Statistical Learning for High-dimensional Dynamical Systems: Diffusions on Manifolds & Agent-based Systems
Thursday, November 15, 2018
3:30PM – 4:30PM
We discuss geometry-based statistical learning techniques for learning approximations to certain classes of high-dimensional dynamical systems.
In the first scenario, we consider systems that are well-approximated by a stochastic process of diffusion type on a low-dimensional manifold. Neither the process nor the manifold are known: we assume we only have access to a (typically expensive) simulator that can return short paths of the stochastic system, given an initial condition. We introduce a statistical learning framework for estimating local approximations to the system, for stitching these pieces together and form a fast global reduced model for the system, called ATLAS. ATLAS is guaranteed to be accurate in the sense of producing stochastic paths whose distribution is close to that of paths generated by the original system not only at small time scales, but also at very large time scales (under suitable assumptions on the dynamics). We discuss applications to homogenization of rough diffusions in low and high dimensions, as well as relatively simple systems with separations of time scales, and deterministic chaotic systems high-dimensions, that are well-approximated by stochastic diffusion-like equations.
In the second scenario we consider a system of interacting agents: given only observed trajectories of the system, we are interested in estimating the interaction laws between the agents. We consider both the mean-field limit (i.e. the number of agents going to infinity) and the case of a finite number of agents, with an increasing number of observations. We show that at least in particular cases, where the interaction is governed by an (unknown) function of distances, the high-dimensionality of the state space of the system does not affect the learning rates. We prove that in these case in fact we can achieve an optimal learning rate for the interaction kernel, equal to that of a one-dimensional regression problem. We exhibit efficient algorithms for constructing our estimator for the interaction kernels, with statistical guarantees, and demonstrate them on various simple examples.

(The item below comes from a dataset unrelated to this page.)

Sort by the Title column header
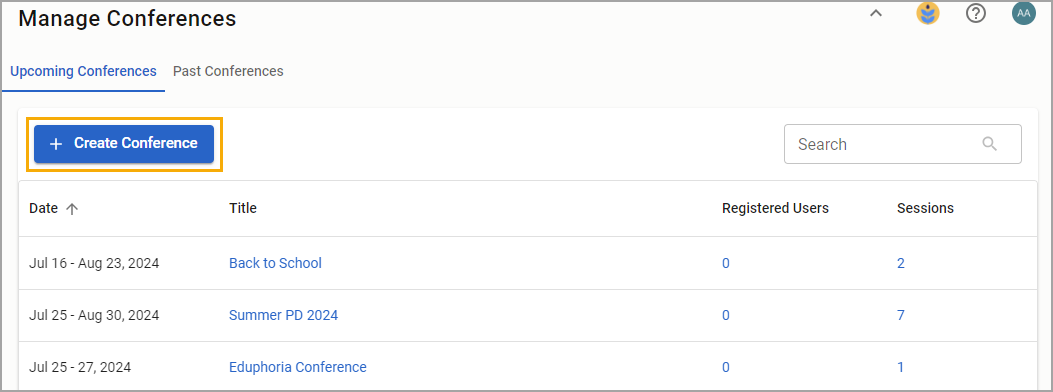 pyautogui.click(x=243, y=209)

Dr. Mauro Maggioni is a Bloomberg Distinguished Professor of Mathematics, and Applied Mathematics and Statistics at Johns Hopkins University. He works at the intersection of harmonic analysis, approximation theory, high-dimensional probability, statistical and machine learning, model reduction, stochastic dynamical systems, spectral graph theory, and statistical signal processing. He received his B.Sc. in Mathematics summa cum laude at the Universita degli Studi in Milano in 1999, and the Ph.D. in Mathematics from the Washington University, St. Louis, in 2002. He was a Gibbs Assistant Professor in Mathematics at Yale University till 2006, when he moved to Duke University, becoming Professor in Mathematics, Electrical and Computer Engineering, and Computer Science in 2013. He received the Popov Prize in Approximation Theory in 2007, an NSF CAREER award and Sloan Fellowship in 2008, and was selected as a Fellow of the American Mathematical Society in 2013.